How safe is data in the cloud?
Most organisations that run servers on their own are also aware of how their data is being backed up. Not knowing the mechanisms of backup causes that feeling of loss of control.
- The cloud provider has redundancies to ensure disk failures do not cause loss of data or downtime.
- Prior to software upgrade full database backup can be taken (or snapshotted) by the service provider.
- Additionally when the database is encrypted, the cloud provider cannot read data stored in their infrastructure. All transport of data is also encrypted uses the https protocol. So, nobody can read the data when it travels between the server and the client.
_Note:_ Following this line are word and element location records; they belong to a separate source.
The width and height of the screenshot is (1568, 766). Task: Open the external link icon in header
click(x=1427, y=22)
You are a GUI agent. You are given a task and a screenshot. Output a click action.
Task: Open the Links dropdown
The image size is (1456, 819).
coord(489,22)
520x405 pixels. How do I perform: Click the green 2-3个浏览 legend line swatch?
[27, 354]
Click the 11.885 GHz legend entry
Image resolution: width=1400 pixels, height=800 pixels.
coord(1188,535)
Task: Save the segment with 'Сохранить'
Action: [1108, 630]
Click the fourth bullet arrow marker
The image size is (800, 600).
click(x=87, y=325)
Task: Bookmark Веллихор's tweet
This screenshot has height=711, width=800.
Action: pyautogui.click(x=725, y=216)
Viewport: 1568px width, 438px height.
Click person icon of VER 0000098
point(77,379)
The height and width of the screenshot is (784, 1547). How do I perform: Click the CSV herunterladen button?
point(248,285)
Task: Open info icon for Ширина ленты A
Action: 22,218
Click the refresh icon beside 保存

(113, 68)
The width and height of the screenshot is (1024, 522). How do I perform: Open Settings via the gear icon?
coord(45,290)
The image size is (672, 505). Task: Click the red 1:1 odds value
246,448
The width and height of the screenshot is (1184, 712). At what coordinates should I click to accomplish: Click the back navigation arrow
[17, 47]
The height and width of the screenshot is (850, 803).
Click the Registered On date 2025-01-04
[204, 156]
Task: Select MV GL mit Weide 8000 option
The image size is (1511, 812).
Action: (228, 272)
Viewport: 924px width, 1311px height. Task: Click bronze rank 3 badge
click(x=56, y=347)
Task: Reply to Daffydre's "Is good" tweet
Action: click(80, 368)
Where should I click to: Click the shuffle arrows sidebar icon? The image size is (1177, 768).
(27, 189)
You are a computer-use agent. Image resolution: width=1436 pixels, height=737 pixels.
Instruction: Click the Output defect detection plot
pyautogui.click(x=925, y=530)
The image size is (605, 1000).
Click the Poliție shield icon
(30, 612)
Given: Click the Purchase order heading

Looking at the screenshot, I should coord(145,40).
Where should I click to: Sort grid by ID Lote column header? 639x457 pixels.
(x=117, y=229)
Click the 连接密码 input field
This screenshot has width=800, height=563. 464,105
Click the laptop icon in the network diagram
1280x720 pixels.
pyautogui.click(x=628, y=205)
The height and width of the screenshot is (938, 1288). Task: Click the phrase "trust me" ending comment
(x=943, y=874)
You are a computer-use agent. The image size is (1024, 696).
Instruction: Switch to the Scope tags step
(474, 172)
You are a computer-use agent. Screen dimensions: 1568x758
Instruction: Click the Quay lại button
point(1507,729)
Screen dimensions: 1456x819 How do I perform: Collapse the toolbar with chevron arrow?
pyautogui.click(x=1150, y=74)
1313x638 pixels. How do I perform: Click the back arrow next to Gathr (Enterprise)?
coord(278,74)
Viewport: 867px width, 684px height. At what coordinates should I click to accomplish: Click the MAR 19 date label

Who else can see my organization's data?
The multi-tenant design of Avni disallows organizations from viewing data of other organizations. The separation of data is built into the software and the database access. Additionally when the database is encrypted, the cloud provider cannot read data stored in their infrastructure. All transport of data is encrypted uses the https protocol. So, nobody can read the data when it travels between the server and the client.
Technical support staff - For resolving bugs or issues during production, a limited set of Technical support staff do require access to the data, with appropriate checks and audit control in place. The best (and probably only) way to handle this problem would be to ask the support staff to sign a non-disclosure agreement - and ensure access to systems is logged and auditable.